HOOFDSTUK 2 BESTEMMINGSREGELS
Artikel 3 Gemengd- 1
3.1 Bestemmingsomschrijving
De voor ‘Gemengd-1’ aangewezen gronden zijn bestemd voor:
sportieve en recreatieve voorzieningen;
horeca categorie 1;
dienstverlenend bedrijf en/of dienstverlenende instelling;
maatschappelijke voorzieningen;
publiek verzorgend ambacht en dienstverlening;
ateliers en galeries, evenwel met dien verstande dat detailhandel niet is toegestaan;
bedrijf-nutsvoorziening;
ter plaatse van de aanduiding 'karakteristiek' tevens het behoud en versterking van de karakteristieke panden.
3.2 Bouwregels
3.2.1 Hoofdgebouwen
Voor het bouwen van hoofdgebouwen gelden de volgende bepalingen:
Hoofdgebouwen mogen uitsluitend binnen het aangegeven bouwvlak worden gebouwd.
Het bouwvlak mag volledig worden bebouwd, tenzij anders is aangegeven.

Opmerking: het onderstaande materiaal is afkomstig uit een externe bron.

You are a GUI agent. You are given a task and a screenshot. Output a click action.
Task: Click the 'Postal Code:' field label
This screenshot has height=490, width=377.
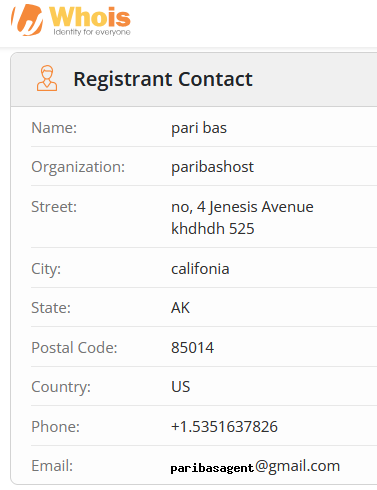click(74, 348)
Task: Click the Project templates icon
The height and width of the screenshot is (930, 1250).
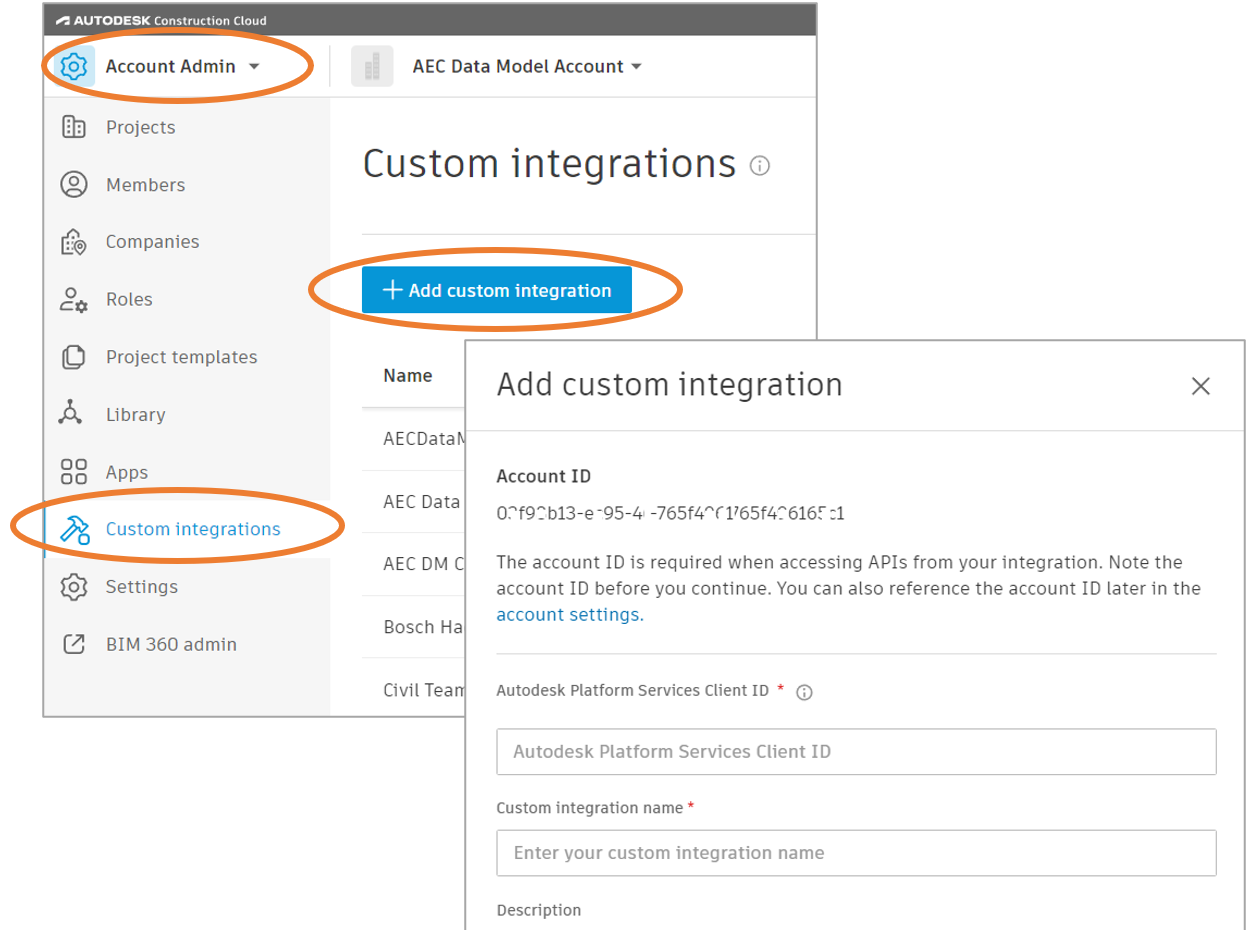Action: point(74,357)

De bouwhoogte mag niet meer bedragen dan de bestaande situatie.
De goothoogte mag niet meer bedragen dan de bestaande situatie.
3.2.2 Aan- en uitbouwen en bijgebouwen
Op of in deze gronden mogen geen aan- en uitbouwen en bijgebouwen worden gebouwd.
3.2.3 Bouwwerken, geen gebouwen zijnde
Voor het bouwen van bouwwerken, geen gebouwen zijnde, gelden de volgende bepalingen:
De bouw van een zwembad is niet toegestaan.
De bouwhoogte van erf- en terreinafscheidingen mag niet meer bedragen dan 1 m.
De bouwhoogte van overige bouwwerken, geen gebouwen zijnde, mag niet meer bedragen dan 3 m.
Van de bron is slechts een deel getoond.